I notice occasionally that I am envious of people who are well off (rarely friends). In my experience, however, this not that big of a deal and I don't think of it that often. As I said above, if you are making at least 25-30k a year you should live fairly comfortably. The only snag I guess will be saving up for your house, if you intend to buy one, so setting up a savings account now and working in a savings plan is a very good idea.
posted by Deathalicious at 3:34 PM on July 29, 2008 [1 favorite]

Anybody with a college degree can argue that they're critical thinkers. Few, in my experience, really are, unless they've majored in math or engineering.

Also, this is bull. I've known critical thinkers who are scientists, and critical thinkers who are not scientists. I've all seen plenty of people from both groups who aren't critical thinkers. In fact, hands down the worst programmers (of those who get paid to do it for a living) I've ever run into are ones who have a degree in Computer Science. Now, obviously, many of the best programmers will be computer scientists (many with PhDs, no less) but a lot of people enter the CS field because it pays well and you actually don't have to be that extraordinary in order to be paid well. A lot of people who choose history degrees do so because they love learning, love reading, and love to explore in depth. These all are really positive indicators.
posted by Deathalicious at 3:48 PM on July 29, 2008 [1 favorite]

Double major BA in history and art history, continued on with a Master's in art history, did the curatorial thing until I couldn't stomach the politics anymore and then started writing historical music books. My love of offbeat social history flared up with a blog about true crime in 1940s LA, and now I write and lead bus tours to local crime scenes.

So if for some insane reason you want to be me in a few years: work on your writing, research skills, public speaking, map-reading and A/V basics--and if you want to become the go-to person for guided trips into papal history, your French and Italian.

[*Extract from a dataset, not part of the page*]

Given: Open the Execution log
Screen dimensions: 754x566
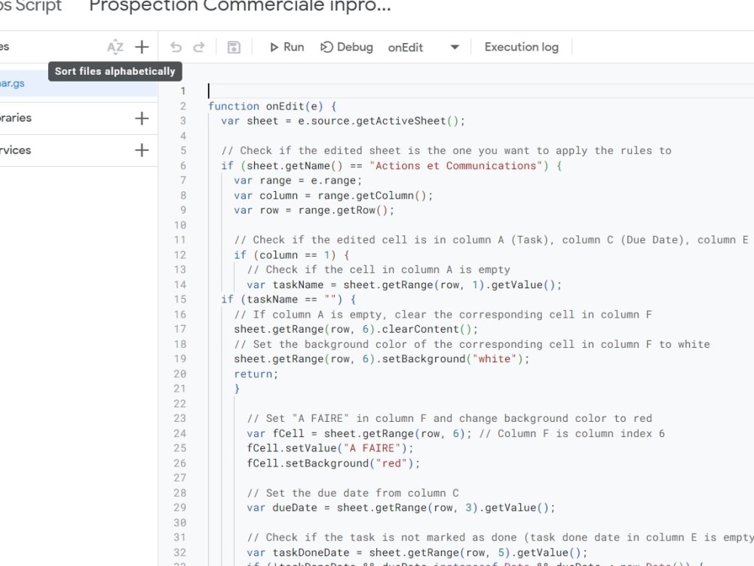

There's also never been a better time for pitching mass market books about niche historical topics, particularly if you can eat them (eg. Salt, Potatoes, Spice, Cod, Oysters, etc. etc. etc.).
posted by Scram at 7:50 PM on July 29, 2008

I have a BA in history from many years ago (I am now in my early fifties). I can still remember the professor (who happened to be my advisor) making her case for the humanities to one of her classes. It went something like this:

You will spend many, many years of your life focused on salaries, financial concerns, and the responsibilities that come with adult life. While you are in college, you have an opportunity that you will never have again to just *learn* about the world in a focused, intellectual environment.

She was right. I'm glad that I did my history degree and my religous studies minor. I'm grateful for the ability to digest large amounts of complex reading material. I'm glad that I learned how to listen, learn, analyze, and write. Along the way I also learned enough about myself to understand that the "teaching degree as backup" would have been a terrible fit, because I personally never flourished as a student until I left behind the rigid, passive-aggressive atmosphere of compulsory public schools.

I graduated with zero debt, and a year later, obtained a master's degree in library science. Over the years I have worked in a variety of IT-related support positions (technical writer, configuration management, quality assurance). In addition to my day job, I now teach religious studies part-time at a community college [after obtaining a second masters], and I love it.

Nothing is ever wasted.

Complete that BA in history and then go exploring.